Il minore nato all'estero mediante il ricorso alla surrogazione di maternità ha un diritto fondamentale al riconoscimento, anche giuridico, del legame sorto in forza del rapporto affettivo instaurato e vissuto con il genitore d'intenzione. Tale esigenza è garantita attraverso l'istituto dell'adozione in casi particolari, ai sensi dell' art. 44, comma 1, lett. d) della l. n. 184 del 1983 che, allo stato dell'evoluzione dell'ordinamento, rappresenta lo strumento che consente, da un lato, di conseguire lo status di figlio e, dall'altro, di riconoscere giuridicamente il legame di fatto con il partner del genitore genetico che ne ha condiviso il disegno procreativo concorrendo alla cura del bambino sin dal momento della nascita (Cass. I, n. 26967/2023, in fattispecie in cui era stata respinta l'istanza con cui due uomini, legati da una relazione sentimentale, avevano chiesto al Comune la trascrizione dell'atto di nascita redatto all'estero, con cui venivano indicati come padri di un bambino nato grazie alla maternità surrogata e figlio biologico di uno dei due, essendo possibile in Italia, allo stato attuale della normativa, indicare come genitore del minore solo il padre biologico). L'adozione in casi particolari, ex art. 44, comma 1, lett. d) della l. n. 184 del 1983 , rappresenta lo strumento che consente al minore, nato in Italia, a seguito di procreazione medicalmente assistita compiuta all'estero da coppia omoaffettiva, di conseguire lo status di figlio e di riconoscere giuridicamente il legame di fatto con il genitore d'intenzione; ne consegue che il dissenso del genitore biologico all'adozione da parte del genitore sociale deve essere valutato esclusivamente sotto il profilo della conformità all'interesse del minore, con particolare riferimento al progetto genitoriale comune, alla cura e all'accudimento svolto in comune dalla coppia, per un congruo periodo. (Cass. I, n. 25436/2023, che ha cassato la decisione della corte territoriale che aveva escluso la sussistenza dei presupposti per accogliere la richiesta di adozione speciale, evidenziando che la genitrice naturale del minore, nato in Italia a seguito di PMA, effettuata all'estero, con modalità non consentite dallo Stato italiano, aveva revocato il suo assenso all'adozione, inizialmente prestato, quando era cessata la convivenza con la madre biologica del detto minore).

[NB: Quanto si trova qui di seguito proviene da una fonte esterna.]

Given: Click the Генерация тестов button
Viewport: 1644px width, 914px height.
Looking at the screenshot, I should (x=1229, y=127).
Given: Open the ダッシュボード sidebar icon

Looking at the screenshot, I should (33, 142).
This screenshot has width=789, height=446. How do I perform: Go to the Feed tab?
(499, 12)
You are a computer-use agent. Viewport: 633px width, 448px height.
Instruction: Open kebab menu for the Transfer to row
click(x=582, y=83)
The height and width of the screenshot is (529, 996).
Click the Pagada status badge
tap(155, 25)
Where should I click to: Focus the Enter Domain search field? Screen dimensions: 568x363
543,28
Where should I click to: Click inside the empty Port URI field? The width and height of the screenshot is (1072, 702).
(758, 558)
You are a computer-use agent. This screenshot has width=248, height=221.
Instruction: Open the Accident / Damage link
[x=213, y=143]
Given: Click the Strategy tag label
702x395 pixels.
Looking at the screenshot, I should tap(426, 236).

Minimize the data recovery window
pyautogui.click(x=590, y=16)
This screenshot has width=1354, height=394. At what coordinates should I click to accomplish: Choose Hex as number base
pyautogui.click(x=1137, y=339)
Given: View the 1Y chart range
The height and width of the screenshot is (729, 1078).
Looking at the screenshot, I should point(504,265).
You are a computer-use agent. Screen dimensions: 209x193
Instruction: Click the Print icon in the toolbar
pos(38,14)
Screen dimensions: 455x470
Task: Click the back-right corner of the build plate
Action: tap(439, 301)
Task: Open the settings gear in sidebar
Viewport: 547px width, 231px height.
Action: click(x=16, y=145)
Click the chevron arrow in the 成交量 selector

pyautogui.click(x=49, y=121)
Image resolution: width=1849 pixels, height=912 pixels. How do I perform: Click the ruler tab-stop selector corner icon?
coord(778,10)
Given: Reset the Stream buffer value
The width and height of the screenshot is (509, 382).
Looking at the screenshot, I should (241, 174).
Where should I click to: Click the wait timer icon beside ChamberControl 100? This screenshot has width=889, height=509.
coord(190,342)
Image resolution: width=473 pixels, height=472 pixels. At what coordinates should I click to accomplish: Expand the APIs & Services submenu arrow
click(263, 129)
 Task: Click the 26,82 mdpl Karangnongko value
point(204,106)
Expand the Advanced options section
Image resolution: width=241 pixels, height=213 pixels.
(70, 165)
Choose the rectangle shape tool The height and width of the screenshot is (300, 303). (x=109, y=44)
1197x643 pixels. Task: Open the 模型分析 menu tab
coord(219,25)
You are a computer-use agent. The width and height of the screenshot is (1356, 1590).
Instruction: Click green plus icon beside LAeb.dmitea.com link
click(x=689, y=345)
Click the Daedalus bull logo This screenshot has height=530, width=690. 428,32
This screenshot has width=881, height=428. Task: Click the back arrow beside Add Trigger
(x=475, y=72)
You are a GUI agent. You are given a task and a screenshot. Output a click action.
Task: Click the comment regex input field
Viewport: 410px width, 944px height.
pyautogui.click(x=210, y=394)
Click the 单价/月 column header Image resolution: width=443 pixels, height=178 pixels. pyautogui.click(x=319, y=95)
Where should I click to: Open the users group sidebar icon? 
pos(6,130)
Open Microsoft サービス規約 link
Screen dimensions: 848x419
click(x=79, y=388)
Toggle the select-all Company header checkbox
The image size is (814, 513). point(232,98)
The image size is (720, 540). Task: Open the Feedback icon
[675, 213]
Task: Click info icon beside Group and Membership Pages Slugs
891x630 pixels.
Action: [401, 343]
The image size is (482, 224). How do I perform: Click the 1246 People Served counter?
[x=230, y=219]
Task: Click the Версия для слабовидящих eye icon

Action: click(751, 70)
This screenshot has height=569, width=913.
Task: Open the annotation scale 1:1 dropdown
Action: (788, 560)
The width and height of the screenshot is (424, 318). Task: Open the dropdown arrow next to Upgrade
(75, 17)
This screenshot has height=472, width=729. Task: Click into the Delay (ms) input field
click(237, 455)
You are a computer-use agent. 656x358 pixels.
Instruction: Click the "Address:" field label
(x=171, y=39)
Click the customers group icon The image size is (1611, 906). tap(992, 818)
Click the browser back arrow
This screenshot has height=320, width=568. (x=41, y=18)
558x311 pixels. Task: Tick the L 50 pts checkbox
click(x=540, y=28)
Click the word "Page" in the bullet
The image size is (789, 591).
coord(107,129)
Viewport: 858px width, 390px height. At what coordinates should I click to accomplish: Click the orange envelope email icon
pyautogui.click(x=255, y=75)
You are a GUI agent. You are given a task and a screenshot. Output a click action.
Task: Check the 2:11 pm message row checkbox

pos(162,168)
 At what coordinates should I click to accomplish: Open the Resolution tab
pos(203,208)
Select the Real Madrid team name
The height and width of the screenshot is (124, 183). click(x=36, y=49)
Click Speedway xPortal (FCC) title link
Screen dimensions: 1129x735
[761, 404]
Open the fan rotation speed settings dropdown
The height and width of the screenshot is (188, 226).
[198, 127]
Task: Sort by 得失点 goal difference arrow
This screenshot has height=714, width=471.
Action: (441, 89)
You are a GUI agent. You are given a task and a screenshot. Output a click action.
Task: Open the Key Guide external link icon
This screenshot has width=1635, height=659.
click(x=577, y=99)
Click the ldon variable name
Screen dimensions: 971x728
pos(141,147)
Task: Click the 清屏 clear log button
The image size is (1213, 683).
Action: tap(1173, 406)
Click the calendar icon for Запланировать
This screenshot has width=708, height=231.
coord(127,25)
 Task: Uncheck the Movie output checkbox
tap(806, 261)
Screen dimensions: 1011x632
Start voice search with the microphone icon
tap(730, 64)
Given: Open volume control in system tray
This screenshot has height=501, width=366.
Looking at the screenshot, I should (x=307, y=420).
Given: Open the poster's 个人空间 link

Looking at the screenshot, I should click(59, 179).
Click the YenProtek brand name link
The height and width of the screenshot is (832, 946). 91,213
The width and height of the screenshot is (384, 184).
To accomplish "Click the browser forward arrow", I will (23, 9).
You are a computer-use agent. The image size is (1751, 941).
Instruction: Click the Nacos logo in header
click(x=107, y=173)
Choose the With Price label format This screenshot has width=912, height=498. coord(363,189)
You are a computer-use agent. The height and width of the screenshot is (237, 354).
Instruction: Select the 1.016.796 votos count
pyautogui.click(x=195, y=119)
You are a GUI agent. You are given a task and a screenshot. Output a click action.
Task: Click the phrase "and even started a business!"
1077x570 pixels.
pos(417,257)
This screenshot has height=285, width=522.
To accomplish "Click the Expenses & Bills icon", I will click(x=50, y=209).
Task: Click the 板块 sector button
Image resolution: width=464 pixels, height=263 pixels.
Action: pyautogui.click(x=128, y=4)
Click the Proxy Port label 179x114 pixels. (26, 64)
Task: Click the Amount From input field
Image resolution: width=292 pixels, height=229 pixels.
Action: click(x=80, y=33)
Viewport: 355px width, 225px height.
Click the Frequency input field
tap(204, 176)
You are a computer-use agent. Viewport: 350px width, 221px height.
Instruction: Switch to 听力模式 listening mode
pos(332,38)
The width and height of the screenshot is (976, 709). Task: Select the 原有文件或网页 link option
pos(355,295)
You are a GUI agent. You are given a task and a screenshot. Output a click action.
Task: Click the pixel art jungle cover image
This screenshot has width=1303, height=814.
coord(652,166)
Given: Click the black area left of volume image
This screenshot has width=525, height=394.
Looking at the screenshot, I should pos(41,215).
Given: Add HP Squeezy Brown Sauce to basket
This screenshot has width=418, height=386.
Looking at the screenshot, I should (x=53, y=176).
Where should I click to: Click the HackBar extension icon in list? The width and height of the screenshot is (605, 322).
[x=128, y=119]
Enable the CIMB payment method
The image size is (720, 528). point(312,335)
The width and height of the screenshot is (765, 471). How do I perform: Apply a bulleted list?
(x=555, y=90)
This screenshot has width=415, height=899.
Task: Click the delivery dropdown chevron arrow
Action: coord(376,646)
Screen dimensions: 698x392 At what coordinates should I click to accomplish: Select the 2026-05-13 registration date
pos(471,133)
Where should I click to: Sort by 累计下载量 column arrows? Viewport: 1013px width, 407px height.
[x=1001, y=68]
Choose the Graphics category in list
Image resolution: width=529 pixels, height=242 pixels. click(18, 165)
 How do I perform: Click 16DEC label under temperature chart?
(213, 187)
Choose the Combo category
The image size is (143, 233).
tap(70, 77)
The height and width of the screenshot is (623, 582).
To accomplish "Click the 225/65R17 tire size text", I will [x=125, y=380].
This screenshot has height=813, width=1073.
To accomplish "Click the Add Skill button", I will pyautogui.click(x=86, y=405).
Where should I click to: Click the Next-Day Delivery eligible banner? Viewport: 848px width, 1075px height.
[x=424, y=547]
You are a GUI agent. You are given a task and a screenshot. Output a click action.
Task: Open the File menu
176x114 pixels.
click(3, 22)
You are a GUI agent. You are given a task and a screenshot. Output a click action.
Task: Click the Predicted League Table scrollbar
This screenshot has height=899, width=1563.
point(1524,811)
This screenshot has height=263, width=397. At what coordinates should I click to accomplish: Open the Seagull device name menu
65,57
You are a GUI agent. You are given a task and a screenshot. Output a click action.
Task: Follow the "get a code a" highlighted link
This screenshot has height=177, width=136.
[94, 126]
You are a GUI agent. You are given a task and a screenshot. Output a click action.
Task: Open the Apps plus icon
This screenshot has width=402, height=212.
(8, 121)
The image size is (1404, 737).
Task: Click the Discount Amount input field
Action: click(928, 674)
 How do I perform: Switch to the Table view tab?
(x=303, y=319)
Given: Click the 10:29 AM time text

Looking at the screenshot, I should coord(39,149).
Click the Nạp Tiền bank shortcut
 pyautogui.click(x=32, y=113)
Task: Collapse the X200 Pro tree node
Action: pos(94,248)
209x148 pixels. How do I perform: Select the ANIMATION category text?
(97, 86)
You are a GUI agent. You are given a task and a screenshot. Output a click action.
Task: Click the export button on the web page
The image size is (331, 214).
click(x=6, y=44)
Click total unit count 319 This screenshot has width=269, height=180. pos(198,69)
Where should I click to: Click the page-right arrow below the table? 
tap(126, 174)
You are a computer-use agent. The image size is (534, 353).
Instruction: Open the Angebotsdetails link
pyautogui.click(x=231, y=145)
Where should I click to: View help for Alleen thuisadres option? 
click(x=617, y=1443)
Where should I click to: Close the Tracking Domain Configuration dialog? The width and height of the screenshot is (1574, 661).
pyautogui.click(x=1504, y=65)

Non viola il diritto al rispetto della vita privata e familiare, ex art. 8 Cedu , il rifiuto delle autorità italiane di indicare, nell'atto di nascita di un bambino nato in Italia, ma concepito all'estero a mezzo pratiche di procreazione medicalmente assistita (p.m.a.) con donatore anonimo, oltre la madre biologica, la madre intenzionale, atteso che la conservazione del legame instauratosi tra quest'ultima e il minore è assicurata dalla possibilità di ricorrere all'adozione in casi particolari, (CEDU, I , n. 59054/2023; CEDU I, n. 47998/2023).